== DATA FOR REVIEW ==
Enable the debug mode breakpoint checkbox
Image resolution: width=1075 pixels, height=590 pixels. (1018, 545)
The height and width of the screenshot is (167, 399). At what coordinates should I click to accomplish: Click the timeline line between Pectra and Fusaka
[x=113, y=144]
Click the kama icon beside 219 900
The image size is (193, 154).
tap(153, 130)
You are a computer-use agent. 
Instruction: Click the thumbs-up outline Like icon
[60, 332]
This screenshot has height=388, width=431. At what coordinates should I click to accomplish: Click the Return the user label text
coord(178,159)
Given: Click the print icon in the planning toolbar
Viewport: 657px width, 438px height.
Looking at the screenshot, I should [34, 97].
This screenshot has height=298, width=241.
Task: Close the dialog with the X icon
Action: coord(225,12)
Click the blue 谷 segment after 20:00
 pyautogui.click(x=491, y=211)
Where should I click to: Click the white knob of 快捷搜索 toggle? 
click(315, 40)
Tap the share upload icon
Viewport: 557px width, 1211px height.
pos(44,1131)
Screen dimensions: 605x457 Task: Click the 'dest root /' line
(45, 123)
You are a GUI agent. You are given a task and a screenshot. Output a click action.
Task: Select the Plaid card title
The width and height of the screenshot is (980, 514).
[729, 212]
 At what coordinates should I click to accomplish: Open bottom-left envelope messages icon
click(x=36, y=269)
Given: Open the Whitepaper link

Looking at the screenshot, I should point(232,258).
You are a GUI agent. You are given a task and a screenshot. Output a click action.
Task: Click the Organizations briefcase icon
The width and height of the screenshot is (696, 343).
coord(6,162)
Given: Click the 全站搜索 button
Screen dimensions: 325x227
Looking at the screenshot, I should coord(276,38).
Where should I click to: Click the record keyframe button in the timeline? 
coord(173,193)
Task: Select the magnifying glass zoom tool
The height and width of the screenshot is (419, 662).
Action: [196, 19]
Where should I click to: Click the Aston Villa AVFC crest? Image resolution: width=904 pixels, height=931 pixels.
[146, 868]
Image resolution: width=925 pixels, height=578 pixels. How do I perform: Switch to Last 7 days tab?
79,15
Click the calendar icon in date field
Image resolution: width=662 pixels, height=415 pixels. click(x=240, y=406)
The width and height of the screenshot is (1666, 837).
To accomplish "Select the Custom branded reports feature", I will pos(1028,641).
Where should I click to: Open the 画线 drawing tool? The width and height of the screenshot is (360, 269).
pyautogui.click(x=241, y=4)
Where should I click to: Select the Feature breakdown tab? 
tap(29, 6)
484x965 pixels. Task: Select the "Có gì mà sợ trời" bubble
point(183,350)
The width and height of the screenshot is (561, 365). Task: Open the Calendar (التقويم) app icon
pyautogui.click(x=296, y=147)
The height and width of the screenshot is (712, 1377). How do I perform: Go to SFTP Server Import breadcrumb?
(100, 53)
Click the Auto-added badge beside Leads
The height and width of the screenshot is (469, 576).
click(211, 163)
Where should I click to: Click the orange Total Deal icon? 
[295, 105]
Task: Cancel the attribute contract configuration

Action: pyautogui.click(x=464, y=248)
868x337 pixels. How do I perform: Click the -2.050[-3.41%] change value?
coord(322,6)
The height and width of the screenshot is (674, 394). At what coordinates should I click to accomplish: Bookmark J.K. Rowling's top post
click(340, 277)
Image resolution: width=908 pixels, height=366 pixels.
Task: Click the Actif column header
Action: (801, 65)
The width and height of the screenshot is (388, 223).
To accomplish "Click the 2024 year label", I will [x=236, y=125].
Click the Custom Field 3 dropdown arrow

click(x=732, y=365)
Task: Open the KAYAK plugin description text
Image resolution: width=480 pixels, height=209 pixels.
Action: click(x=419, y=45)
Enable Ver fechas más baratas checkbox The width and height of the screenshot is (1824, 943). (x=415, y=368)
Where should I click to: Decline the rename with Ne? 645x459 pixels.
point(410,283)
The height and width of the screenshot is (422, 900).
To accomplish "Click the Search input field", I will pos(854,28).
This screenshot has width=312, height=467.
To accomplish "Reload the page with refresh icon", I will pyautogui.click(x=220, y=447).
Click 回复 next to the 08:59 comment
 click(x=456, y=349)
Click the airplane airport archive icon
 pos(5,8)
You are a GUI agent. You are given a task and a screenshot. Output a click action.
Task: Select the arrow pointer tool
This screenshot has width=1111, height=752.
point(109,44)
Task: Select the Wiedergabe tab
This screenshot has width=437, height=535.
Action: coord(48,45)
===
■ **PROBLEM STATEMENT**: An identical copy of the preceding records should be returned.

■ **RESPONSE TO THIS TASK**:
Enable the debug mode breakpoint checkbox
Image resolution: width=1075 pixels, height=590 pixels. (1018, 545)
The height and width of the screenshot is (167, 399). At what coordinates should I click to accomplish: Click the timeline line between Pectra and Fusaka
[x=113, y=144]
Click the kama icon beside 219 900
The image size is (193, 154).
tap(153, 130)
You are a computer-use agent. 
Instruction: Click the thumbs-up outline Like icon
[60, 332]
This screenshot has height=388, width=431. At what coordinates should I click to accomplish: Click the Return the user label text
coord(178,159)
Given: Click the print icon in the planning toolbar
Viewport: 657px width, 438px height.
Looking at the screenshot, I should [34, 97].
This screenshot has height=298, width=241.
Task: Close the dialog with the X icon
Action: coord(225,12)
Click the blue 谷 segment after 20:00
 pyautogui.click(x=491, y=211)
Where should I click to: Click the white knob of 快捷搜索 toggle? 
click(315, 40)
Tap the share upload icon
Viewport: 557px width, 1211px height.
pos(44,1131)
Screen dimensions: 605x457 Task: Click the 'dest root /' line
(45, 123)
You are a GUI agent. You are given a task and a screenshot. Output a click action.
Task: Select the Plaid card title
The width and height of the screenshot is (980, 514).
[729, 212]
 At what coordinates should I click to accomplish: Open bottom-left envelope messages icon
click(x=36, y=269)
Given: Open the Whitepaper link

Looking at the screenshot, I should point(232,258).
You are a GUI agent. You are given a task and a screenshot. Output a click action.
Task: Click the Organizations briefcase icon
The width and height of the screenshot is (696, 343).
coord(6,162)
Given: Click the 全站搜索 button
Screen dimensions: 325x227
Looking at the screenshot, I should coord(276,38).
Where should I click to: Click the record keyframe button in the timeline? 
coord(173,193)
Task: Select the magnifying glass zoom tool
The height and width of the screenshot is (419, 662).
Action: [196, 19]
Where should I click to: Click the Aston Villa AVFC crest? Image resolution: width=904 pixels, height=931 pixels.
[146, 868]
Image resolution: width=925 pixels, height=578 pixels. How do I perform: Switch to Last 7 days tab?
79,15
Click the calendar icon in date field
Image resolution: width=662 pixels, height=415 pixels. click(x=240, y=406)
The width and height of the screenshot is (1666, 837).
To accomplish "Select the Custom branded reports feature", I will pos(1028,641).
Where should I click to: Open the 画线 drawing tool? The width and height of the screenshot is (360, 269).
pyautogui.click(x=241, y=4)
Where should I click to: Select the Feature breakdown tab? 
tap(29, 6)
484x965 pixels. Task: Select the "Có gì mà sợ trời" bubble
point(183,350)
The width and height of the screenshot is (561, 365). Task: Open the Calendar (التقويم) app icon
pyautogui.click(x=296, y=147)
The height and width of the screenshot is (712, 1377). How do I perform: Go to SFTP Server Import breadcrumb?
(100, 53)
Click the Auto-added badge beside Leads
The height and width of the screenshot is (469, 576).
click(211, 163)
Where should I click to: Click the orange Total Deal icon? 
[295, 105]
Task: Cancel the attribute contract configuration

Action: pyautogui.click(x=464, y=248)
868x337 pixels. How do I perform: Click the -2.050[-3.41%] change value?
coord(322,6)
The height and width of the screenshot is (674, 394). At what coordinates should I click to accomplish: Bookmark J.K. Rowling's top post
click(340, 277)
Image resolution: width=908 pixels, height=366 pixels.
Task: Click the Actif column header
Action: (801, 65)
The width and height of the screenshot is (388, 223).
To accomplish "Click the 2024 year label", I will [x=236, y=125].
Click the Custom Field 3 dropdown arrow

click(x=732, y=365)
Task: Open the KAYAK plugin description text
Image resolution: width=480 pixels, height=209 pixels.
Action: click(x=419, y=45)
Enable Ver fechas más baratas checkbox The width and height of the screenshot is (1824, 943). (x=415, y=368)
Where should I click to: Decline the rename with Ne? 645x459 pixels.
point(410,283)
The height and width of the screenshot is (422, 900).
To accomplish "Click the Search input field", I will pos(854,28).
This screenshot has width=312, height=467.
To accomplish "Reload the page with refresh icon", I will pyautogui.click(x=220, y=447).
Click 回复 next to the 08:59 comment
 click(x=456, y=349)
Click the airplane airport archive icon
 pos(5,8)
You are a GUI agent. You are given a task and a screenshot. Output a click action.
Task: Select the arrow pointer tool
This screenshot has width=1111, height=752.
point(109,44)
Task: Select the Wiedergabe tab
This screenshot has width=437, height=535.
Action: coord(48,45)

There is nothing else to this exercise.